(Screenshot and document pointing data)
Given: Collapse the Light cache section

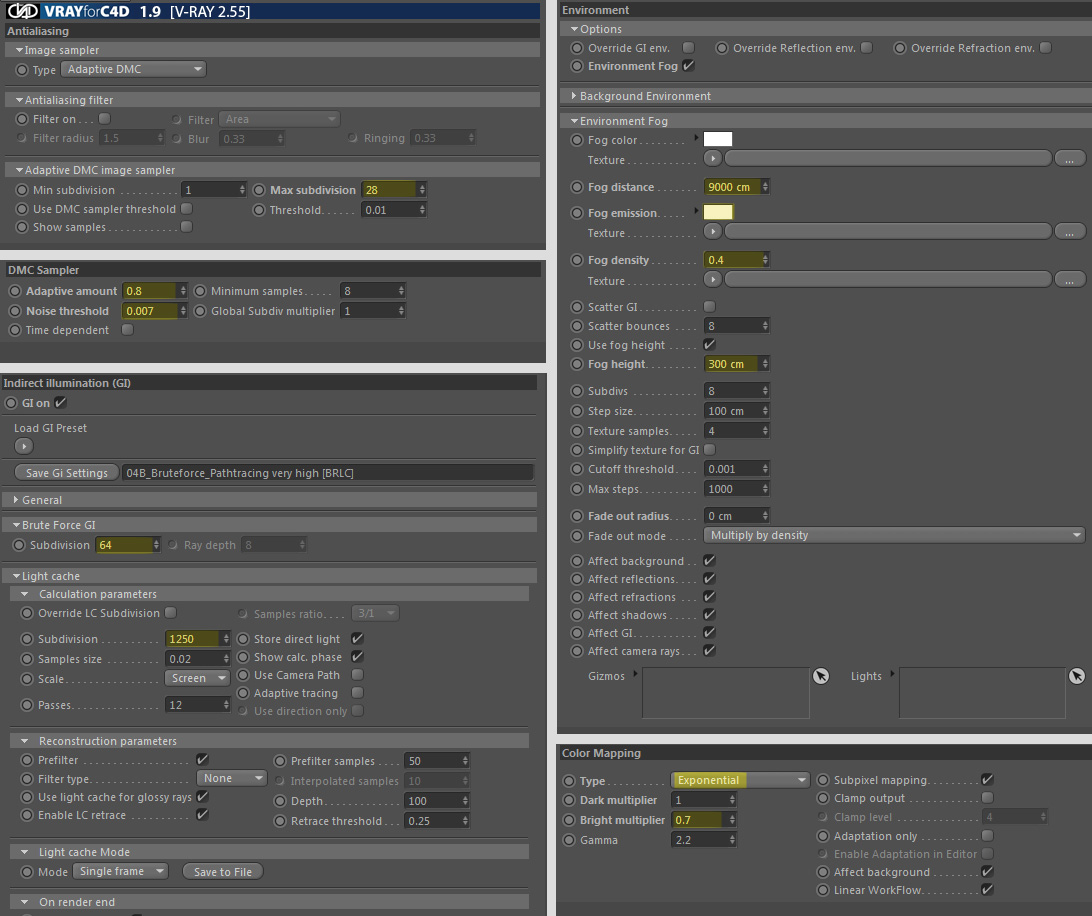Looking at the screenshot, I should click(x=50, y=576).
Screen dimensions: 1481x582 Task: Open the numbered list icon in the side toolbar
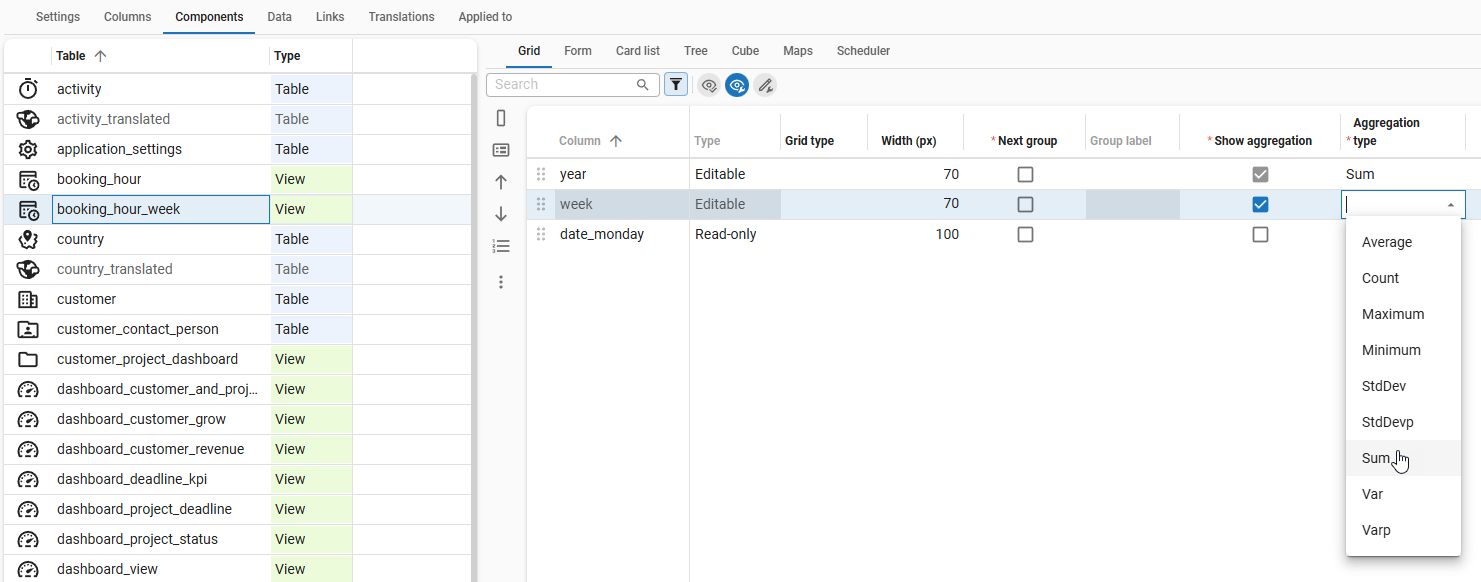[501, 246]
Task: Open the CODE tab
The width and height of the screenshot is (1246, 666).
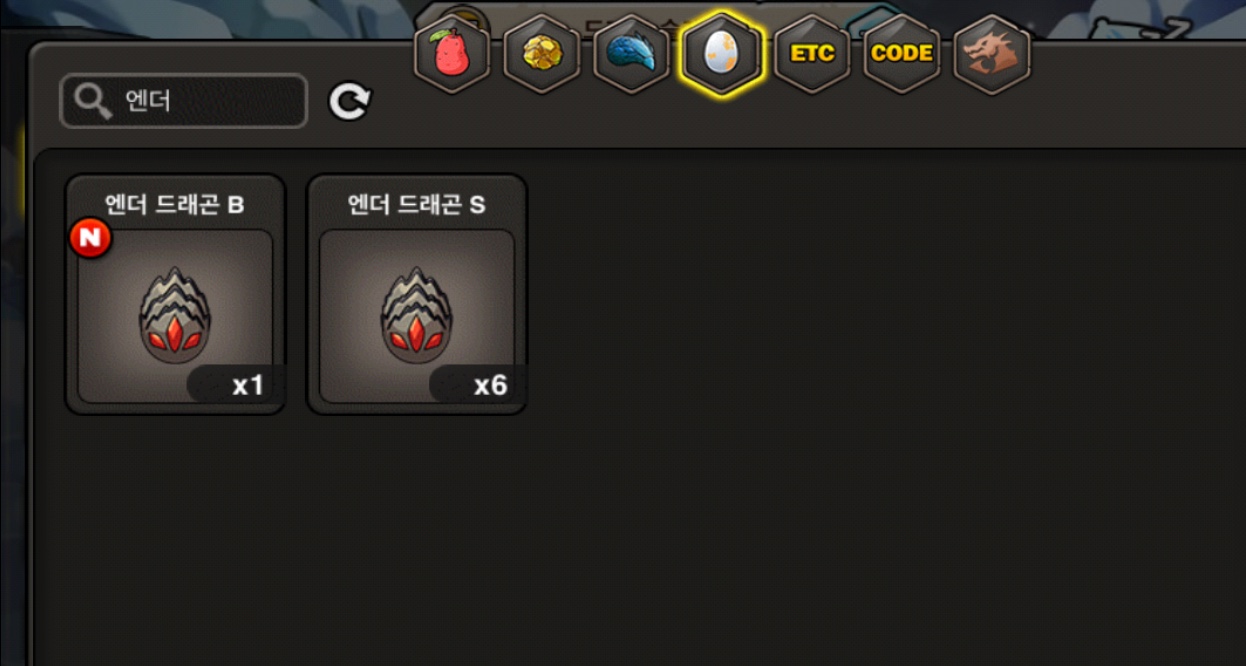Action: [x=902, y=54]
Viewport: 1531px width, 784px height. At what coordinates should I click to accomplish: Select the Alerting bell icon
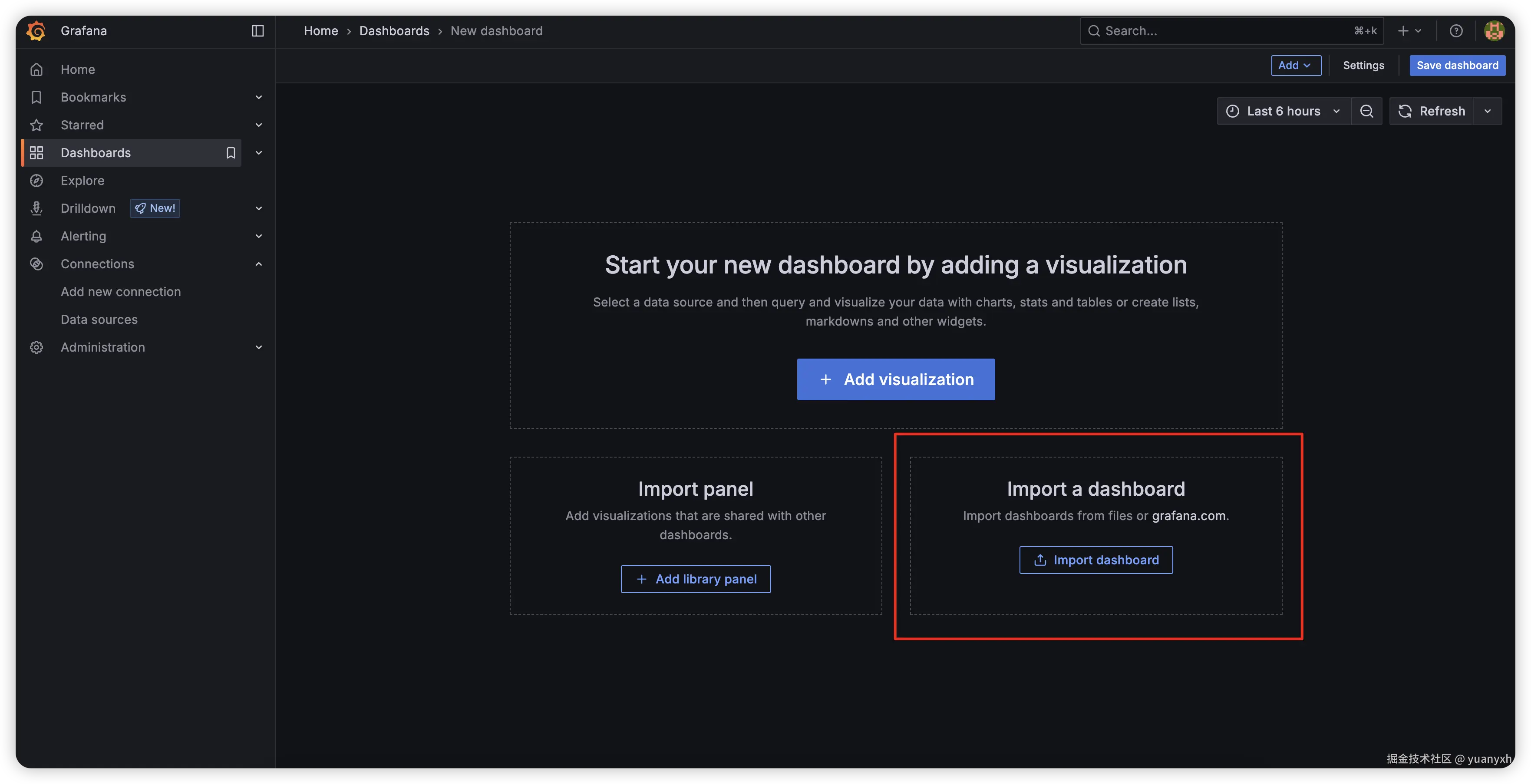click(x=36, y=236)
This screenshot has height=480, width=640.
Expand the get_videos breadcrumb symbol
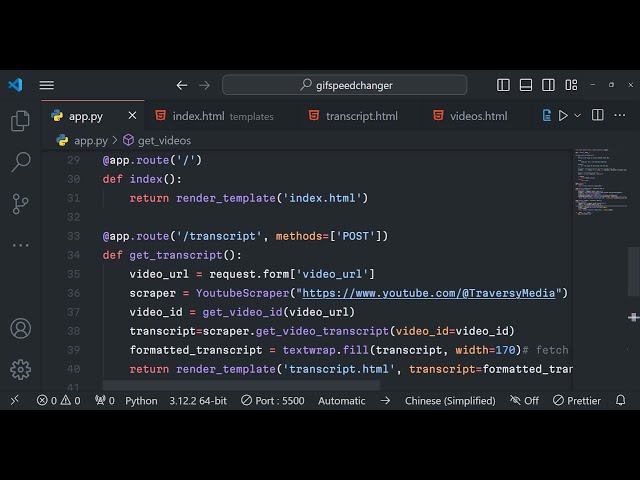click(x=163, y=141)
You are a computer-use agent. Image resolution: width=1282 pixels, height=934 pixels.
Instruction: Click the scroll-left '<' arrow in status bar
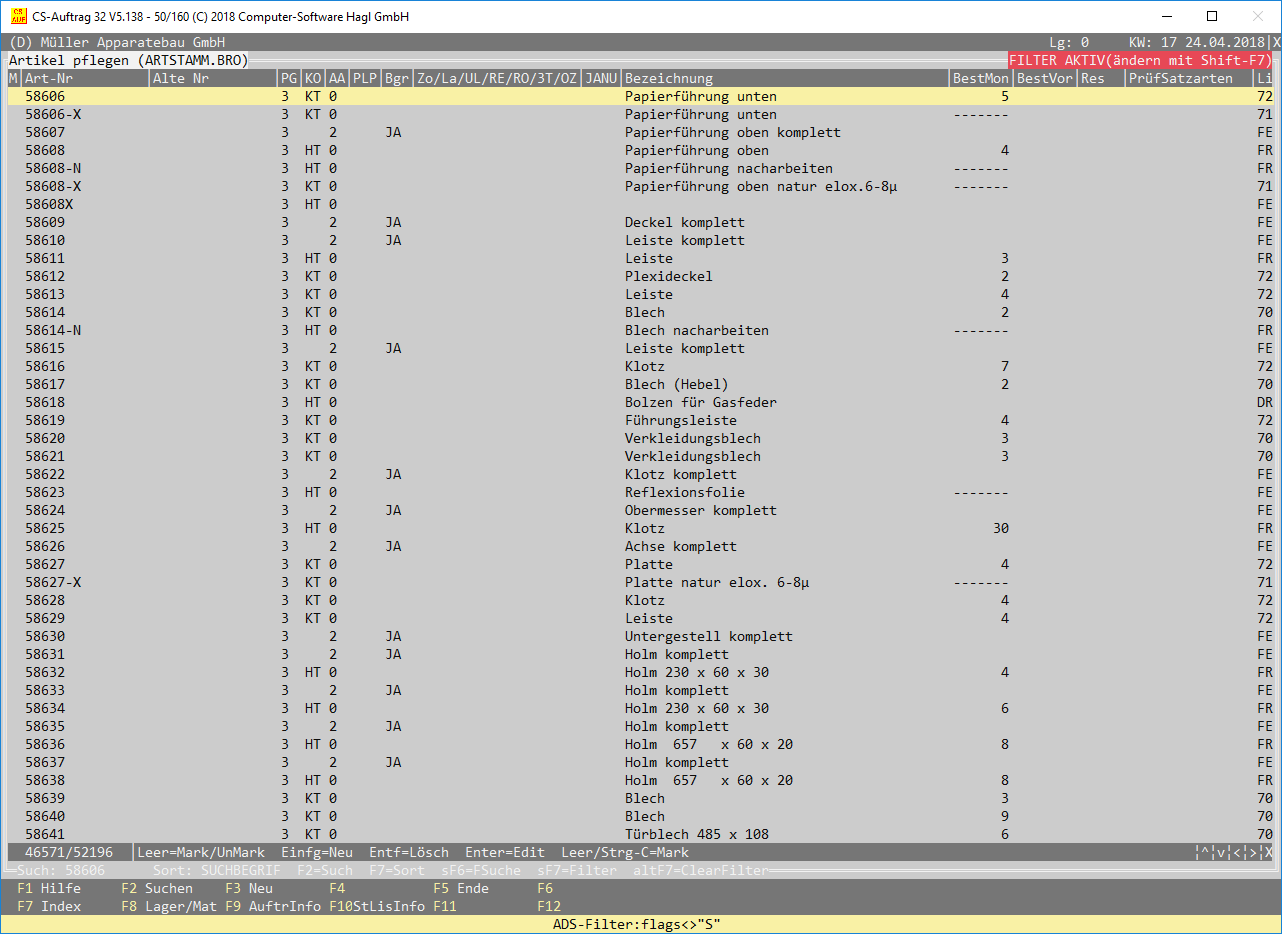[x=1238, y=853]
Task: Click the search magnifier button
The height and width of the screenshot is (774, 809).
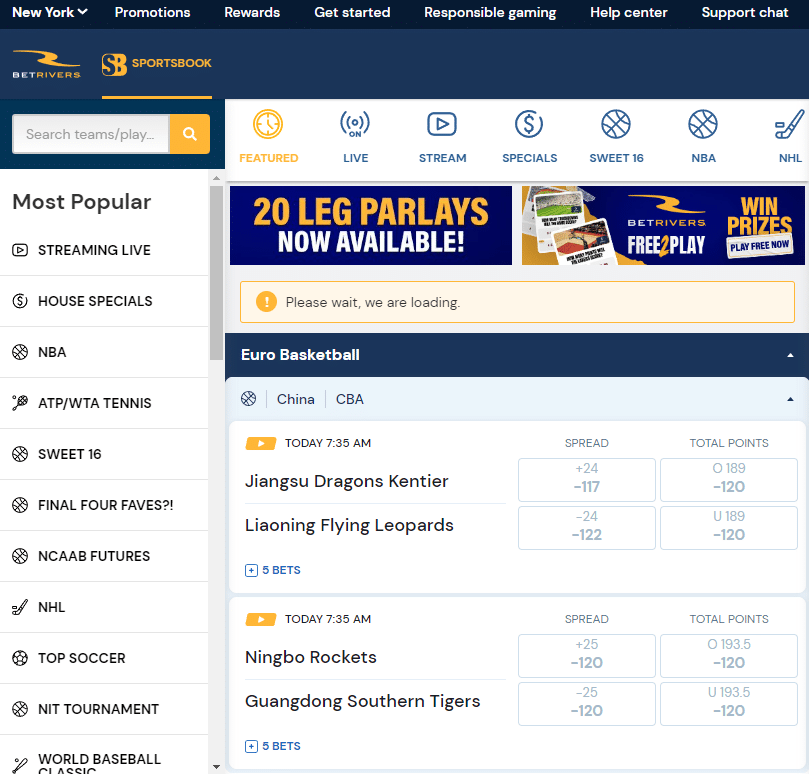Action: click(x=189, y=133)
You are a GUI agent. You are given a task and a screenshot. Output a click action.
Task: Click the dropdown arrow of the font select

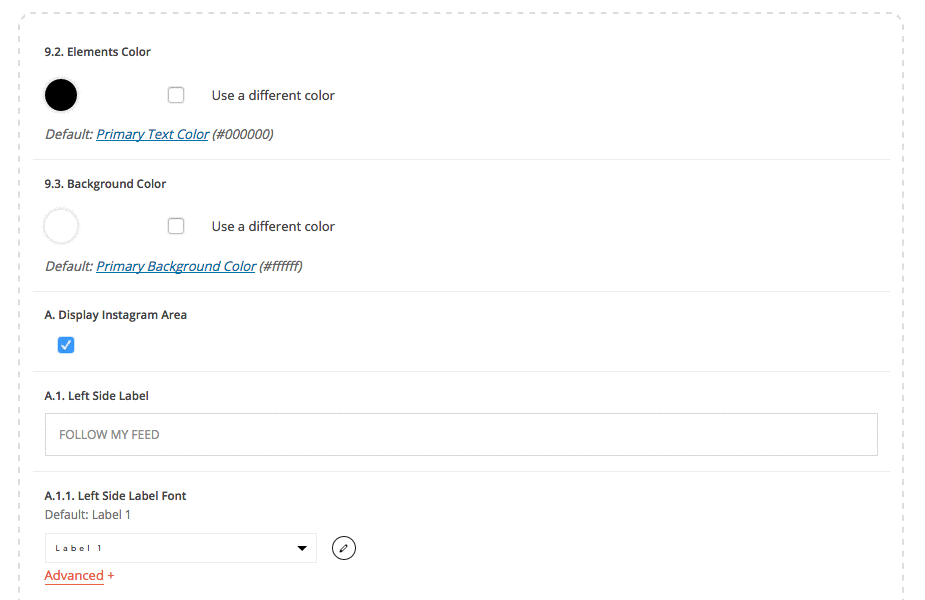click(302, 548)
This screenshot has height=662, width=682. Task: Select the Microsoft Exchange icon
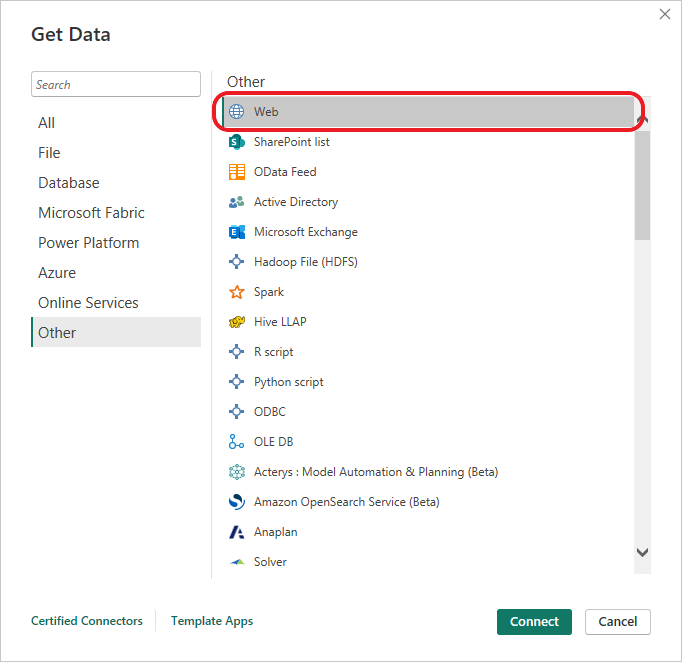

**Work instructions**
Which lines in the entries above contain the word "agent"? Select each of those lines and copy it in full.

**Answer for the task**
You are a computer-use agent. Image resolution: width=1282 pixels, height=934 pixels.
You are a GUI agent. You are given a task and a screenshot. Output a click action.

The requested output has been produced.